Eco-Innovations: How toolkits helped local schools understand their local watersheds.
The longstanding urban watershed program continues to take shape even in face of COVID-19 pandemic
In an effort to not allow its award-winning urban watershed curriculum to fall short due to the COVID-19 pandemic, generous funding and the work of dozens of volunteers allowed the folks at Fairmount Water Works to box up their programming – literally – and ship it to teachers and students across the School District of Philadelphia.
The initiative, appropriately called “Think Outside the Box,” provided over 800 hands-on kits that students throughout 10 Philadelphia schools will use in its continued education of how vital the region’s green infrastructure is and how much the watershed fits into all of it.

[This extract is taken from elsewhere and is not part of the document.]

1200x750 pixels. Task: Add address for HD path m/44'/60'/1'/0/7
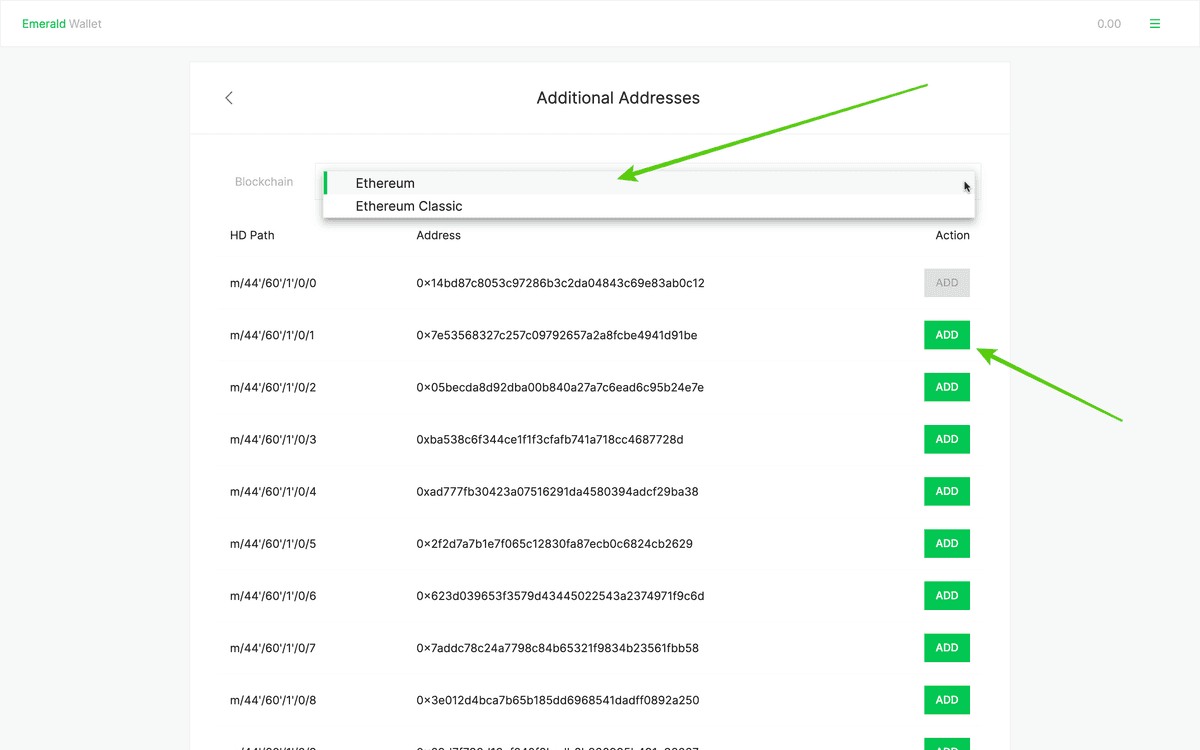pyautogui.click(x=946, y=647)
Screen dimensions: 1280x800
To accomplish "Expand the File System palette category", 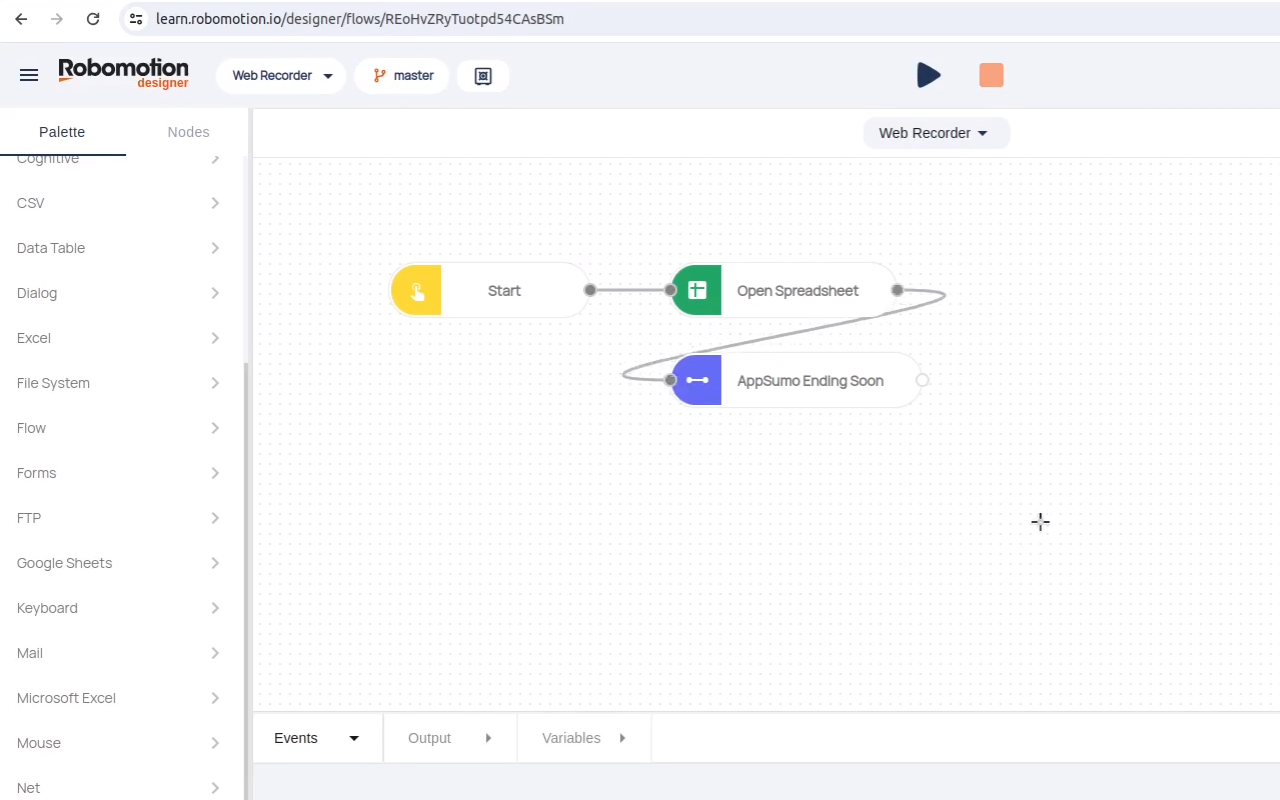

The kits were designed to help teachers effectively shift to remote learning and “eliminates barriers to learn about [the watershed from] home for both teacher and student,” according to Ellen Freedman Schultz, director of education partnerships at Fairmount Water Works.
Primary funding for the project came from the American Water Charitable Foundation, which according to its website has invested over $5.5 million in charitable gifts to organizations and initiatives like this one since 2012. Additionally, the School District of Philadelphia matched funds, and dozens of volunteers from Haverford, Pennsylvania-based service learning nonprofit IMPACT assembled the kits which were distributed to both elementary and middle school teachers.
The 10 district schools that received boxes for distribution were:
- Eliza B. Kirkbride School
- Southwark School
- C.C.A. Baldi Middle School
- Ben Franklin Elementary School
- Charles W. Henry School
- Warren G. Harding Middle School
- Andrew Jackson School
- Feltonville Arts and Sciences
- Science Leadership Academy Middle School (SLAMS)
- Laura W. Waring Public School
Created in 2014, the Fairmount Water Works’ Understanding the Urban Watershed curriculum was created to highlight the importance of the watershed in addition to getting students to understand the issues that can affect water quality, the infrastructure that supports it and how to protect resources – looking at it all through the lens of an urban environment, like Philadelphia. This initiative is a mainstay of the organization which for over 200 years has acted as an educational resource for those to “understand our city’s connection to the water,” according to the website.